The Omicron variant is intriguing since it has a substantial number of mutations when compared to other widely circulated variants across the globe. This covers 32 spike protein mutations. Many of these mutations are found in the spike protein’s receptor-binding domain, a crucial component of the protein that binds to human receptor proteins to allow entrance into the cell, and hence may have a role in antibody recognition by past infection or vaccinations.

The variant has been detected among travellers from South Africa, as well as other countries in the region, and has been epidemiologically connected to a recent surge in cases in the Gauteng province of South Africa.

 

What are the effects of spike mutations?

Many mutations in the spike protein have previously been linked to antibody resistance as well as enhanced transmission. As a result, this variety may be more likely to reinfect patients who have established immunity to prior viral strains. While the virus’s behaviour cannot be predicted precisely based on evidence from individual mutations, since the impact of a combination of mutations is not equal to the sum of individual mutations, such analysis might give helpful insights and pointers for further research. More research on the impact of these mutations on transmissibility and vaccine evasion is now underway.

Certain of the spike protein mutations cause primers used in some RT-PCR kits to not work as intended, which is a diagnostic issue. This is also known as spike gene target failure or spike gene dropout (SGTF). While most kits employ various primer sets to detect distinct genes in SARS-CoV-2 RNA, this should not compromise the diagnosis and may be used as a proxy for fast variant identification. However, this method is not exclusive to Omicron; other variants may have identical mutations that result in a surge in gene dropout.

 

Is there a risk of vaccine-related illnesses as a consequence of the variant?

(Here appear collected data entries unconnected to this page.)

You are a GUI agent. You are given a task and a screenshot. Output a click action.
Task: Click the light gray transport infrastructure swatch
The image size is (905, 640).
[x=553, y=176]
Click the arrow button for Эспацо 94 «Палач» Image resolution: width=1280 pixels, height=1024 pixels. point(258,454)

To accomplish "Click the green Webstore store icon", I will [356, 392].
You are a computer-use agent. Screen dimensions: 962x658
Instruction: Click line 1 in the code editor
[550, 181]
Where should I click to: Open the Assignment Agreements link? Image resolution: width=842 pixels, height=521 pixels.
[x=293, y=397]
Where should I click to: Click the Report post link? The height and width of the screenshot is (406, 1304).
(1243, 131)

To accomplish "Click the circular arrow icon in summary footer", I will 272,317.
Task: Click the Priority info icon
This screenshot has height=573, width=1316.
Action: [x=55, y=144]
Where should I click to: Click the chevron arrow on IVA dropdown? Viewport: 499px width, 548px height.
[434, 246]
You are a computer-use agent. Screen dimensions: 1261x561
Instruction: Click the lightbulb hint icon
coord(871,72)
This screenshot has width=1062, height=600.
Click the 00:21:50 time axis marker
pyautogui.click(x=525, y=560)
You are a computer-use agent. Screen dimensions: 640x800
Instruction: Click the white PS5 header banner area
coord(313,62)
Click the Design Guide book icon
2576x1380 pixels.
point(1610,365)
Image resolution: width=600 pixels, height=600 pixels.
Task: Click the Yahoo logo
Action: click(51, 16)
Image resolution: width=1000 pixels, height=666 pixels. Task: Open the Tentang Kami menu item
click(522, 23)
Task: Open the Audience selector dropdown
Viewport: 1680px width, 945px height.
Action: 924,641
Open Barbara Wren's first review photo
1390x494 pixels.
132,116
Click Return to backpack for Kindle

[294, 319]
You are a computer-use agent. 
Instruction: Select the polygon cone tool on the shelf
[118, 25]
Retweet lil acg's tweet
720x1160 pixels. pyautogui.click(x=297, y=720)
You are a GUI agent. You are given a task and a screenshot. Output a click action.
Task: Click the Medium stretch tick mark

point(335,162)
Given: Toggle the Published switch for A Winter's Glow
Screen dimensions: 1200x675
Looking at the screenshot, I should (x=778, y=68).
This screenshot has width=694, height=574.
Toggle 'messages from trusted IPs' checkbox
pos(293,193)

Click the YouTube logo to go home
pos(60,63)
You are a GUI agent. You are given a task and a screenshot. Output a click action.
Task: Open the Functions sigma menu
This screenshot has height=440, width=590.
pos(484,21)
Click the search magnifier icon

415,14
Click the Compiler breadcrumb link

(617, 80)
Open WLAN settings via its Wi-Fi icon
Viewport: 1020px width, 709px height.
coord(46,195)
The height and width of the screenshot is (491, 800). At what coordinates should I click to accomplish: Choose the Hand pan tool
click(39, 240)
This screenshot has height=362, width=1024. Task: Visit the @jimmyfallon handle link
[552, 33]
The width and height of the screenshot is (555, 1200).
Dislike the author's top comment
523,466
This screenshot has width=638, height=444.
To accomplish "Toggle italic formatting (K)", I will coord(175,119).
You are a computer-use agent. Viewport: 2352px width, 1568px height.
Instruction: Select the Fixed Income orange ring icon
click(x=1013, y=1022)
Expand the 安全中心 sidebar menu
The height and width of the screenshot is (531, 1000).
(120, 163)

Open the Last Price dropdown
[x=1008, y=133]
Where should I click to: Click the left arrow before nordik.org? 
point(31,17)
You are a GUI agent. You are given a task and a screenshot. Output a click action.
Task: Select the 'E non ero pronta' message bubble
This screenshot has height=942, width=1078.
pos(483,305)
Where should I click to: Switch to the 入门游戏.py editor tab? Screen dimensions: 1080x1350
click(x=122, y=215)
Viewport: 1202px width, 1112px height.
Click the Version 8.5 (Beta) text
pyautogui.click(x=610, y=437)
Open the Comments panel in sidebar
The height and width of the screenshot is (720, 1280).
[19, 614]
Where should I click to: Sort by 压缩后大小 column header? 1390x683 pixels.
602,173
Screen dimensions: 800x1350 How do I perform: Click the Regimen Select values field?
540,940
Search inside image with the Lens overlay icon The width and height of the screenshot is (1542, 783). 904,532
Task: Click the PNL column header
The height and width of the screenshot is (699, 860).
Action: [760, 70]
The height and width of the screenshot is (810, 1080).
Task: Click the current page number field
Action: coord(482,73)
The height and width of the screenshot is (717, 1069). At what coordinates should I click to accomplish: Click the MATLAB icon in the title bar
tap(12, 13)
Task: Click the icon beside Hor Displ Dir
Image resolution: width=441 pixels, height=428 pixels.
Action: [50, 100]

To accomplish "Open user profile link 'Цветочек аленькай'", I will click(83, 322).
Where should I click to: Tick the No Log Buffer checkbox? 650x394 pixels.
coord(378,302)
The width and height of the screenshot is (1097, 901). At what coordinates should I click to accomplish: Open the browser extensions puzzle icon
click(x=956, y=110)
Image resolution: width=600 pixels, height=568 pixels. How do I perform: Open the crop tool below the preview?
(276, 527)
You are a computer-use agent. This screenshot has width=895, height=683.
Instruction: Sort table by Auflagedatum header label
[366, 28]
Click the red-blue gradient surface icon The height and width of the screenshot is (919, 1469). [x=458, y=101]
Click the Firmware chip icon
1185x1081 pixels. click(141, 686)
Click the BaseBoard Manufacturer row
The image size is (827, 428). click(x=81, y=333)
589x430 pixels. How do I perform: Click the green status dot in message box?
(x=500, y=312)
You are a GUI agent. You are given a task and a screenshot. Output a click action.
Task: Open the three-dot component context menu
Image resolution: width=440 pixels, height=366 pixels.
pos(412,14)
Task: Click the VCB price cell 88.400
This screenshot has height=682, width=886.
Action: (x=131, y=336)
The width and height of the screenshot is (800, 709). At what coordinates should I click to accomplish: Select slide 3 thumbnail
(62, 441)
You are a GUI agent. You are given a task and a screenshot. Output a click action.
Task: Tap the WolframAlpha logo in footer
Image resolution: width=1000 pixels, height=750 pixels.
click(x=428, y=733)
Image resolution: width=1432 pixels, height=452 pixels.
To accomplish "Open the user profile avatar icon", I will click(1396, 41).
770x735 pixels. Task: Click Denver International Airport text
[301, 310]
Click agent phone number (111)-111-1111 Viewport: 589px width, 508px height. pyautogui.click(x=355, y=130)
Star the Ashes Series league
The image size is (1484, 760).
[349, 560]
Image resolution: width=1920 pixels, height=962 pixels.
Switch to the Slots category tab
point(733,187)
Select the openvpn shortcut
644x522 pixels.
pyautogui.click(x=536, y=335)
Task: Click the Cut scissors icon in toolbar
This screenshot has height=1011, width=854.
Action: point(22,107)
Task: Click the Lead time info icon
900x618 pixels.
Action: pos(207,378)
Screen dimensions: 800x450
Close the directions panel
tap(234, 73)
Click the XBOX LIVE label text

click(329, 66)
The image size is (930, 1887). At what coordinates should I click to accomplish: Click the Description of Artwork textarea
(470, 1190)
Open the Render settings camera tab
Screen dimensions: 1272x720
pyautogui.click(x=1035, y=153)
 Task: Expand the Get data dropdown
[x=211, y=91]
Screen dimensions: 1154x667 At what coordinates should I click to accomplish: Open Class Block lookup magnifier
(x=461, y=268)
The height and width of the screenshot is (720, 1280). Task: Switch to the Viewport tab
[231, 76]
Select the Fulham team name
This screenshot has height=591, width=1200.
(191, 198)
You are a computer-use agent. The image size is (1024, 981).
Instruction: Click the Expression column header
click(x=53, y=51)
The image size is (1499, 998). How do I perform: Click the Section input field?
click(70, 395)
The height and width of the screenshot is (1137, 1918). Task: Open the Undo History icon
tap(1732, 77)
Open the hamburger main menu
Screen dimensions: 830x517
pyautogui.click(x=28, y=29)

Because some of the first people infected with the variant were also vaccinated against COVID-19, the variant has the potential to produce vaccine-breakthrough infections. This should not be of concern, since the most common variants of concern, such as Delta, have been demonstrated to cause breakthrough infections. It’s unclear if the variant produces more breakthrough infections than Delta.

 

What is the total number of nations that have reported Omicron?

Nine nations have verified the presence of Omicron yet. South Africa, Botswana, England, Hong Kong, Australia, Italy, Israel, the Czech Republic, and Belgium are among those countries.

Suspected instances are being investigated in many additional countries. Genomic monitoring programmes in many countries have detected the variant. Researchers in Botswana and South Africa, as well as nations that reported infection in incoming travellers, worked tirelessly to make the first reports of the variant possible.

Apart from independent research programmes, India has a nationwide genomic surveillance programme (INSACOG) as well as focused surveillance programmes in Kerala, Maharashtra, Delhi, and Karnataka. According to the latest INSACOG Bulletin, no sequenced samples in India carry the Omicron variant yet. The variation is being monitored more closely.

 

How can we prepare for the Omicron variant?

To discover and monitor the occurrence of the Omicron variant, more surveillance and genome sequencing efforts are required. Rapid sharing of the virus’s genomic sequences and epidemiological data to publically accessible databases will aid in the development of a deeper knowledge of the variant. To manage and prevent transmission, existing public health and social interventions must be improved.

To tackle the new variation, increasing vaccination coverage across diverse locations, as well as access to diagnostics, treatments, and support, will be critical. Controlling the Omicron variation and limiting the establishment of any subsequent variants would need equitable access to vaccinations.